EXERCISE:
In the article about the Breonna Taylor settlement, how many hours are officers encouraged to volunteer in the communities they serve each two-week pay period?

DOCUMENT SEGMENT:
========

Breonna Taylor's mom hopes settlement with Louisville serves as national model for police reform
Taylor was shot to death in her own home by Louisville police in March.
Breonna Taylor's image has appeared on the cover of Vanity Fair magazine and in giant murals around the county -- but Tamika Palmer says she still wears a T-shirt bearing her daughter's likeness to make sure no one forgets her name and how she died in a hail of police gunfire in her own home.
"I wear this shirt just to remind people that every day I'm fighting for her," Palmer told ABC News. "It doesn't matter if my day is full of me running errands; when I'm out and about, people see me so they need to see her name."
On Tuesday, Palmer stood before news cameras wearing her T-shirt as she and the mayor of Louisville, Kentucky, announced a $12 million settlement in a lawsuit she filed against the city after three white police officers serving a "no-knock" warrant on Taylor's apartment in March broke down the door and shot her multiple times.
The settlement, which lawyers for the Taylor family say is the largest ever paid out for a Black woman killed in an alleged police misconduct case, also includes an agreement to implement major reforms in the Louisville Metro Police Department in hopes they will prevent anything similar from occurring again.
"The police reform will definitely be a part of her legacy," Palmer said of her daughter. "So it'll help to continue to let her name live on now."
Louisville Mayor Greg Fischer said the reforms are intended to build stronger connections between the city's police department and the communities officers serve. They include establishing a housing credit program to incentivize officers to live in certain low-income neighborhoods in the city, and encouraging officers to volunteer two hours every two-week pay period in the communities they serve.

========

INPUT DATA:
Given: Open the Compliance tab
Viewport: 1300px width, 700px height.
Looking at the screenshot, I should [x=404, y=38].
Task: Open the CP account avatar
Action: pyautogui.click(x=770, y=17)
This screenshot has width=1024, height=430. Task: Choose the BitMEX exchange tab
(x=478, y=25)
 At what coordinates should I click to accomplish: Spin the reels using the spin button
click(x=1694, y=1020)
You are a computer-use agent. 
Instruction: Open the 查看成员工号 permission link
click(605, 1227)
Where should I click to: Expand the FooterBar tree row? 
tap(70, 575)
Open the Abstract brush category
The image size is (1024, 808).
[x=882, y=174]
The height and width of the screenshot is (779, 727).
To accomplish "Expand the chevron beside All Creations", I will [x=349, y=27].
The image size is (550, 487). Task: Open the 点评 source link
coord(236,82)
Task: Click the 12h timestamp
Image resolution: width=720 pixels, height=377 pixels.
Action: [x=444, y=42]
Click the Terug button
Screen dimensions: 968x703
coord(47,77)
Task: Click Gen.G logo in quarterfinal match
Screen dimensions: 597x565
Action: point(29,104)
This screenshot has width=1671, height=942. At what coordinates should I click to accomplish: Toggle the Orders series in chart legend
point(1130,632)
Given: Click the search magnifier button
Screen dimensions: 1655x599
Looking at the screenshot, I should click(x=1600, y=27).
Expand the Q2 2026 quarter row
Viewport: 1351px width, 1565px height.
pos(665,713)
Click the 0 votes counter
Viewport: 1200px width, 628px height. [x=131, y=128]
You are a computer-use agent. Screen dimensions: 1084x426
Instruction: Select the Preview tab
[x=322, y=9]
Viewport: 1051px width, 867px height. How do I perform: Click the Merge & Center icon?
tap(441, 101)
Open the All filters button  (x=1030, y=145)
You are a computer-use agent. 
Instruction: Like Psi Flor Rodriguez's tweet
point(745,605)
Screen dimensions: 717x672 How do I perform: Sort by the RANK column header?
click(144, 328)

========

YOUR SOLUTION:
Two hours.